▶ _Reading text_

════════════════════

When my parents were first
married, my father wanted to name their newly created logging
company “Moonscape Logging.” Thankfully, my mother nixed that idea,
although it was an apt description of the clear-cutting that
happened on Washington’s Olympic Peninsula in the ’70s and ’80s.
Once logs were taken out of the forest, whatever remained got
burned. Burning an old-growth clear-cut got rid of slash —
the tangle of worthless leftover branches that makes replanting
difficult.

Nowadays, loggers still burn small piles of
slash but leave most of the branches on the ground, where they help
replenish the soil and provide homes for animals. But these days,
an ever-increasing demand for holiday decorations is changing that,
too, and my father is tickled to find that he can effortlessly make
money by selling branches he used to sweat to get rid of.

This year, my family’s Christmas bonus arrived in October, when
Guillermo, a Mexican immigrant, contacted my dad and arranged to
harvest cedar boughs off the property. The next day, Guillermo’s
crew went to work. The crew was made up of six to eight people, all
immigrants, who smiled toothy smiles and waved as we drove past.

Occasionally we’d hear them speaking to one another in
Spanish as they worked in the woods surrounding the house. One of
them would climb a cedar tree, sometimes going as high as 100 feet
without a safety rope, all the while carrying a machete to hack off
the tree’s branches. At the base of the tree, other workers sorted
through the fallen branches, removing the fragrant tips and tying
them into bundles. They stacked the neat bundles of greenery, ready
to be made into holiday swags, in the wide spot where my father
used to pile logs. Every few days a giant truck would come and haul
off a load of cedar boughs.

Soon, all up and down my
parents’ driveway, you could see partially shaven cedar trees,
their trunks prickly with stubby branches, their tops green and
weepy. The harvesters leave the top third of the branches, enough
so that the tree suffers only temporary ill effects from its
haircut.

════════════════════

▶ _Source material_
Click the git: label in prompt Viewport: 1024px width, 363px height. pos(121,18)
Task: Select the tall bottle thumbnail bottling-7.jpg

════════════════════

▶ _Short problem A_
Turn the paragraph of the cedar bough essay that opens with "Occasionally we'd hear them speaking" into a bulleted list that keeps its main facts.
▶ _Short problem B_
Write the next paragraph of the cedar bough essay, starting after its final sentence.
The data plays no part in this work.

▶ _Exercise result A_
- The crew sometimes spoke Spanish to one another while working in the woods around the house.
- One worker would climb a cedar, sometimes as high as 100 feet with no safety rope, carrying a machete to hack off branches.
- Workers at the base sorted the fallen branches, removed the fragrant tips, and tied them into bundles.
- The bundles, meant for holiday swags, were stacked in the wide spot where the father used to pile logs.
- Every few days a giant truck hauled off a load of cedar boughs.

▶ _Exercise result B_
There’s good money for everyone involved in the
“bough industry,” which, at the harvesting phase of it, is
underground and everywhere in the forests. My dad earned 5 cents
for every pound of cedar greenery taken off the property.
Amazingly, that’s as much as he gets for every pound of raw cedar
log he sells to a nearby mill.

Guillermo, who was the
crew’s foreman and agent, also earned 5 cents a pound, for a total
of about $5,000. The workers earned 13 cents for every pound they
picked, which, according to Guillermo, works out to about $250 or
$300 a day. That may be good money, but it’s a long, cold day of
work and dangerous for the tree-climbers. We received 36 inches of
rain in November, the woods were soaking wet and temperatures
dropped below freezing. Guillermo told my dad he sometimes keeps
his crew warm by doling out shots of tequila.

About a
month into their work on my dad’s property, the crew left to
harvest boughs from a 40-acre forest before it was clear-cut. They
were in a hurry to get that job done before the trees were felled,
and before the Christmas market dried up. They returned on the
Saturday before Thanksgiving to finish up cedar trees in my
parents’ front yard. It was the first time they’d worked in sight
of the house. One of the men climbed into the tree while the other
five people, including one woman and — unusually — a
child, worked around its base. My mom’s mini-dachshunds, upset
about seeing strangers working so close to the house, went through
periodic, maniacal barking fits.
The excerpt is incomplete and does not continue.